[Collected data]
════

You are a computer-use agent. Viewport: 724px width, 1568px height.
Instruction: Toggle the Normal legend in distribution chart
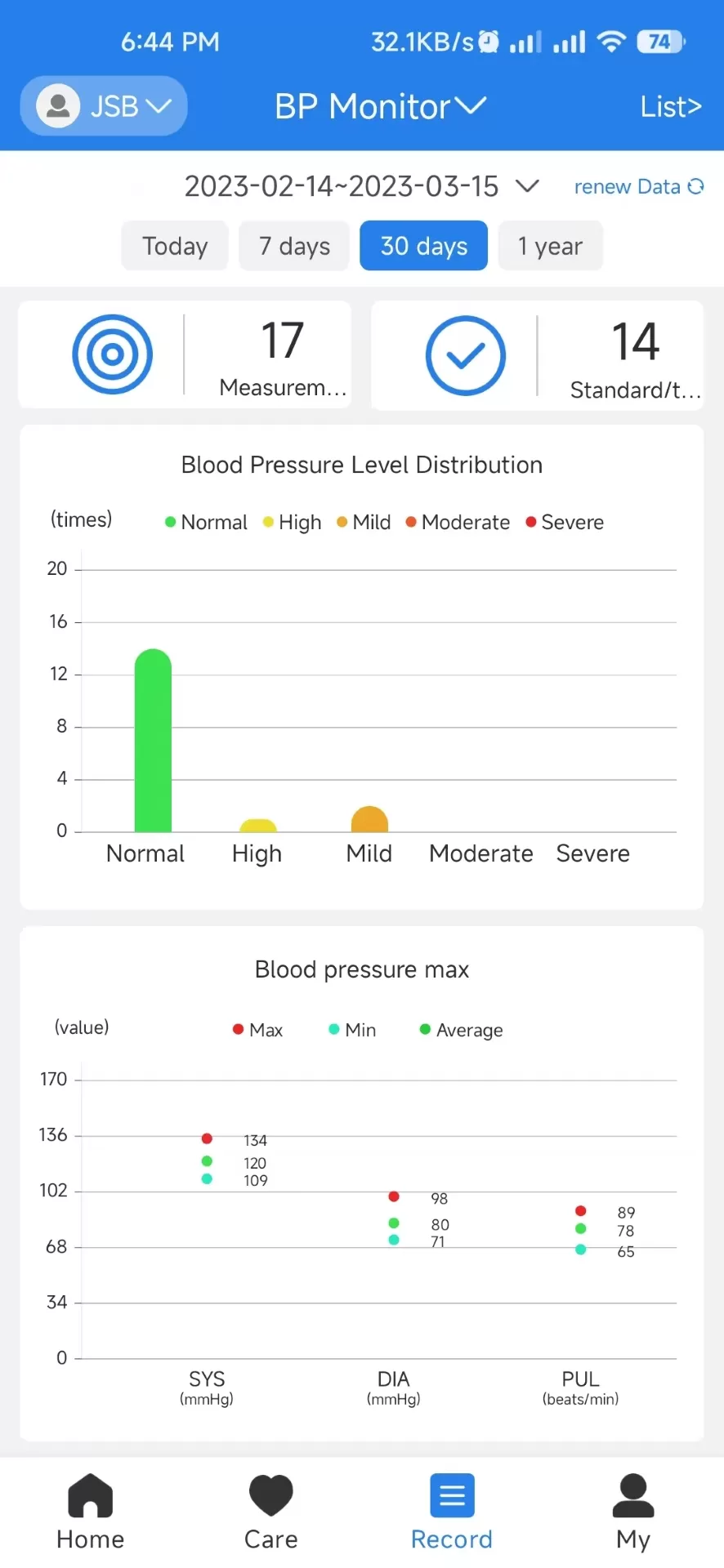206,522
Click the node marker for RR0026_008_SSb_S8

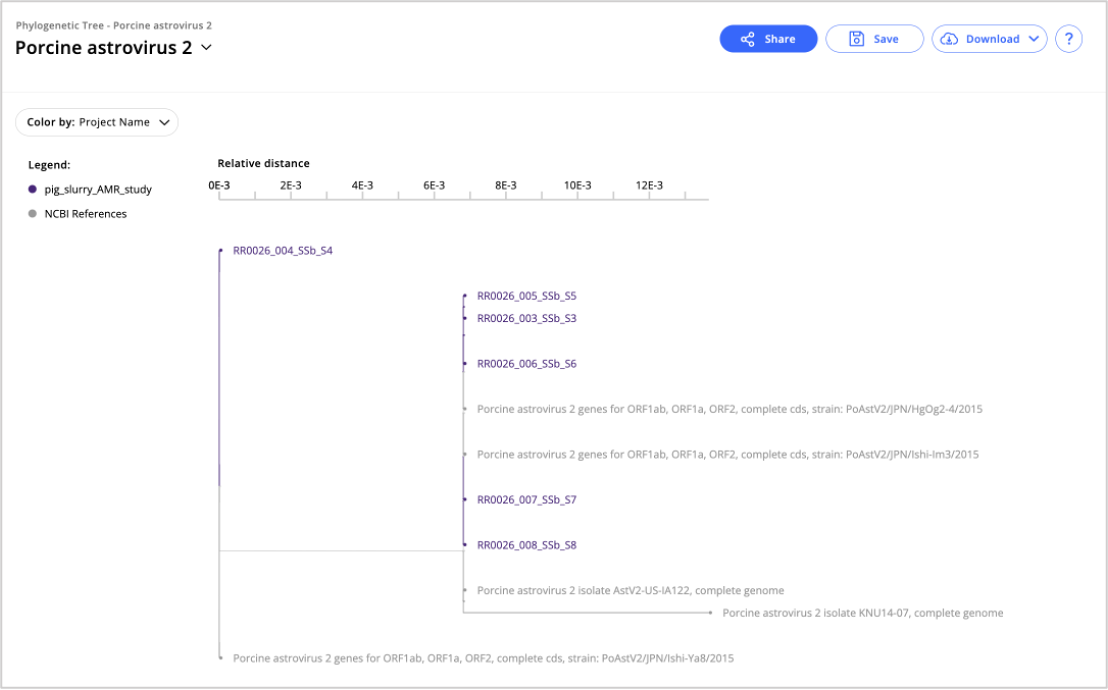464,545
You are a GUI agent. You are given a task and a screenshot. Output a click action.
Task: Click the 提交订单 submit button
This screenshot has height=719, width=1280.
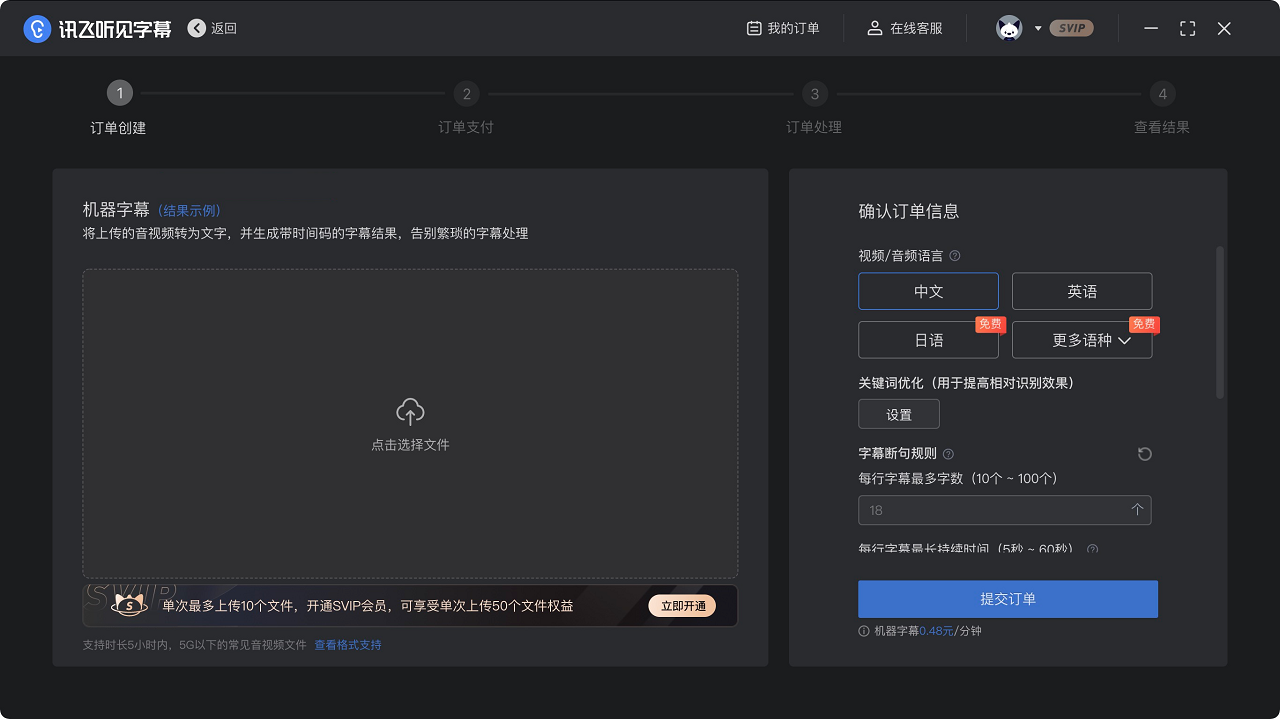click(x=1007, y=599)
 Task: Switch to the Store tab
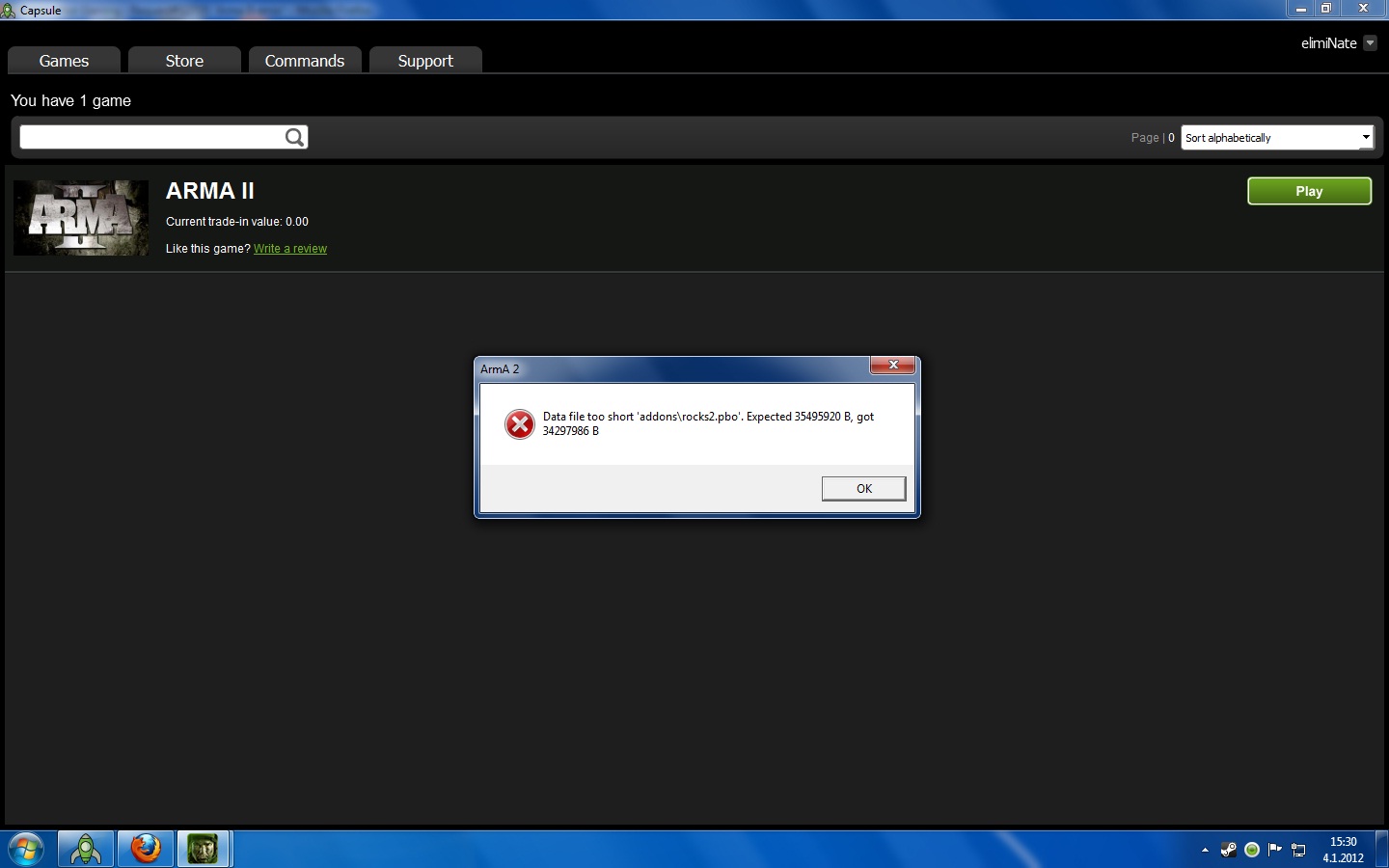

════

- [Assignment]
Exact copies of the entries above are needed, without their pictures.

- [Written answer]
You are a computer-use agent. Viewport: 724px width, 1568px height.
Instruction: Toggle the Normal legend in distribution chart
206,522
Click the node marker for RR0026_008_SSb_S8

464,545
You are a GUI agent. You are given a task and a screenshot. Output a click action.
Task: Click the 提交订单 submit button
This screenshot has height=719, width=1280.
click(x=1007, y=599)
 Task: Switch to the Store tab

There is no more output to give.